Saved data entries
· · · · · · ·
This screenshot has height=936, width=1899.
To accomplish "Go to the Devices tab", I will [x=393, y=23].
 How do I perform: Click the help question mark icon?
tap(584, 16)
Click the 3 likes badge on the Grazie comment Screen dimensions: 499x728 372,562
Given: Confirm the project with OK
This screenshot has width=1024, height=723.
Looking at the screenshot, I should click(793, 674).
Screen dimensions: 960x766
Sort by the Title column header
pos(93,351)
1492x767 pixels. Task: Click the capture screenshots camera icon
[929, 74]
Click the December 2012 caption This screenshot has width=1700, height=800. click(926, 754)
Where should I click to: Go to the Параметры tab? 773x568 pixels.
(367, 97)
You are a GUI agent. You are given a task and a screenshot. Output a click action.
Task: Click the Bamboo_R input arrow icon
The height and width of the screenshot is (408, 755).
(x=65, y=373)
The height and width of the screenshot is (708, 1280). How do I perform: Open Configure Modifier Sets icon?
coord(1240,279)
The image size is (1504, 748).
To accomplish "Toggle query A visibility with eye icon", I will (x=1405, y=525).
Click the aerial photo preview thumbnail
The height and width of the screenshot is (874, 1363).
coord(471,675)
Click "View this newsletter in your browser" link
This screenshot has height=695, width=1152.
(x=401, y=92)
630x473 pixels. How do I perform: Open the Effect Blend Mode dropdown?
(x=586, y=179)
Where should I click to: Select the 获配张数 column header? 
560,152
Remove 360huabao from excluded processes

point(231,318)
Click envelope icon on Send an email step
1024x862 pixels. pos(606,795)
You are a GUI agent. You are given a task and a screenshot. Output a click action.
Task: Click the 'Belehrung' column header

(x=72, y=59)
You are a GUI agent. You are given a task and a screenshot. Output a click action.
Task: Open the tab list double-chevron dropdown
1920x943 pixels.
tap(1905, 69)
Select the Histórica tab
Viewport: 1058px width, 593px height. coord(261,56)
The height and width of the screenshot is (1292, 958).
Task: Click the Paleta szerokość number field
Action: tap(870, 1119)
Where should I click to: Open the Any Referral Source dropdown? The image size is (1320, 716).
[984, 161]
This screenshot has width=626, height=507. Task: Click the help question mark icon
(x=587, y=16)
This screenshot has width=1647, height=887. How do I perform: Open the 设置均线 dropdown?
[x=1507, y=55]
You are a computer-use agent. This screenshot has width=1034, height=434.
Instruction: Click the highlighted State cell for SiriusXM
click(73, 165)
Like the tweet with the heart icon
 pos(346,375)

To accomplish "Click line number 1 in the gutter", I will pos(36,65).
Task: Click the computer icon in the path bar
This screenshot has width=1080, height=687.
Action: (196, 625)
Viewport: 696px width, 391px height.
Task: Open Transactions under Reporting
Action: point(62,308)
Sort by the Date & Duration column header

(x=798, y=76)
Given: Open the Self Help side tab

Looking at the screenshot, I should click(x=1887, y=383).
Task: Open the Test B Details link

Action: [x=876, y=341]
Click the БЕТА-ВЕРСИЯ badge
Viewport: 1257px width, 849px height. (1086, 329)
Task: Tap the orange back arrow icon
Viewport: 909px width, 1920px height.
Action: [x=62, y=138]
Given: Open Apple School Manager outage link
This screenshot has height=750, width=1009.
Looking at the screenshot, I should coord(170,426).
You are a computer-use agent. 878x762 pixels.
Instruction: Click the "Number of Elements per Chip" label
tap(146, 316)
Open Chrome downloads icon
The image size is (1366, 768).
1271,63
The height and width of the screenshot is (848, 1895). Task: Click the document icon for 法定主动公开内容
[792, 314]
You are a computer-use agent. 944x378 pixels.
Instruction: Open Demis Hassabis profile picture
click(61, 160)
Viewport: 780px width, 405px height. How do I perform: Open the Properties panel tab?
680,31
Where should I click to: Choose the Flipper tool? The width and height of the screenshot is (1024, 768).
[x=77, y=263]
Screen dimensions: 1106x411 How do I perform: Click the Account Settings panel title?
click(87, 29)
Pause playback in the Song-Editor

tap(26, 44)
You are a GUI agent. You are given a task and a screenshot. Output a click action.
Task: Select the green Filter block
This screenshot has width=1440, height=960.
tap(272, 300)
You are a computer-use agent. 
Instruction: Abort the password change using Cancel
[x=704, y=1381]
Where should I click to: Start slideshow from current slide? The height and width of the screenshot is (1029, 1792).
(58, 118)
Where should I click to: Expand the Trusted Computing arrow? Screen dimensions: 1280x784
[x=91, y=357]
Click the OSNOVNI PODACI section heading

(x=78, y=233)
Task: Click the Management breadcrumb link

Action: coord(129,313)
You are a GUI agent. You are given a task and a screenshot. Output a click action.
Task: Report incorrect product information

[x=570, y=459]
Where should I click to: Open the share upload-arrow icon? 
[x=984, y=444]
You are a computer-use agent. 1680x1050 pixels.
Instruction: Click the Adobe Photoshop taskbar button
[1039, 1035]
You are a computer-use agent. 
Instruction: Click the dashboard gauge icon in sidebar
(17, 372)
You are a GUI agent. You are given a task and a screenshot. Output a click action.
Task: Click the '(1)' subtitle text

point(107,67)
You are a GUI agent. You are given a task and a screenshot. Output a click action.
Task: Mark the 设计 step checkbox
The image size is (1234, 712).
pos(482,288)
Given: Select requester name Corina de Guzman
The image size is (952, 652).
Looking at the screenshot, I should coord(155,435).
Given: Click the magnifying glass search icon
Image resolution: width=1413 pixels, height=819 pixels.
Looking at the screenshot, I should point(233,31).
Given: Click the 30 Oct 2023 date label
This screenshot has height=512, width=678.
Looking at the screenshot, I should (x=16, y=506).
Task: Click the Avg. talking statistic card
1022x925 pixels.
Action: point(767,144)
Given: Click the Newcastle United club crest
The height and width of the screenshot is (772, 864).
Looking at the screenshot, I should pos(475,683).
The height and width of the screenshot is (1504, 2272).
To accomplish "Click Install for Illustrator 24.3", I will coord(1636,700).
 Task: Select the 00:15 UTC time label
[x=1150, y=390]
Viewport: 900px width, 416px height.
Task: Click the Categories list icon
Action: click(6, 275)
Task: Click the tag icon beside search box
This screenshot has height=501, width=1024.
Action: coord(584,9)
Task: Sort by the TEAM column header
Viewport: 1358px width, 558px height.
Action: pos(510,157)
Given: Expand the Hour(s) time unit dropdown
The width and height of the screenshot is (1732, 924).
· · · · · · ·
- WHAT NEEDS TO BE DONE
Give the total number of lines in the entries that contain the word "search", with no other words.

- PROBLEM SOLUTION
2